_Text for analysis_.
§
Bottled water has much more of an impact than previously estimated, and it’s bad, according to new research.

The trend of drinking bottled water over tap has continued to escalate in recent years. Whether it’s taste, lack of trust in municipal water, a pandemic, or bottled water marketing, more and more people buy their drinking water at the store instead of turning on the tap.

Researchers at the Barcelona Institute for Global Health (ISGlobal) wanted to measure the impact of bottled water’s popularity on the environment. They conducted an assessment of every stage of the process of bottling, shipping, and distributing bottled water, with an eye for the specific impacts on human health. For the sake of precise study, they restricted their research to the population of Barcelona.

Barcelona, Spain, is home to 1.62 million people. According to ISGlobal’s research, if that population drank only bottled water, the production would cost the city $83.9 million a year in loss of raw materials (water, and the materials needed for the refining and bottling processes), and an average of 1.43 species would be lost a year due to ecological damage.

Compared to a scenario where the entire population drinks only tap water, the resource cost is over 3,500 times higher to drink bottled, and the ecological damage is 1,400 times higher.
§
_Dataset excerpt_.
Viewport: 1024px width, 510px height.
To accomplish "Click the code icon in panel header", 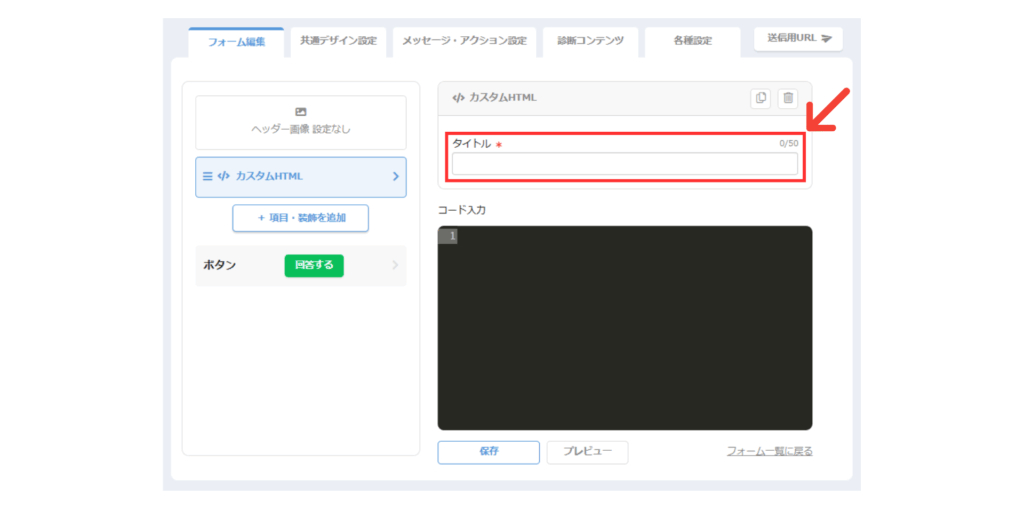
§
_Work order 1_.
Reproduce the bottled water article word for word, beginning at the words "Researchers at the" and ending after "population of Barcelona.".
_Work order 2_.
How would the bottled water article carry on past its final sentence? Write that continuation.
The lines that come after the bottled water article are unrelated to it.

_Written response 1_.
Researchers at the Barcelona Institute for Global Health (ISGlobal) wanted to measure the impact of bottled water’s popularity on the environment. They conducted an assessment of every stage of the process of bottling, shipping, and distributing bottled water, with an eye for the specific impacts on human health. For the sake of precise study, they restricted their research to the population of Barcelona.

_Written response 2_.
Scaled up to a very simplified global scenario, if the entire planet drank only bottled water, it would cost an annual $404 billion in lost resources. Compare that to an estimated $115.5 million if all 7.8 billion of us drank only tap water.

The study took into account health consequences, although only those consistent with Barcelona’s water quality. The only contaminant they identified from multiple samples was trihalomethanes (THM), a byproduct of the disinfection process associated with bladder cancer. But those risks could be completely eliminated with a home filter.

“Our results show that considering both the environmental and the health effects, tap water is a better option than bottled water because bottled water generates a wider range of impacts,” reads a statement by lead author of the study, Cristina Villanueva.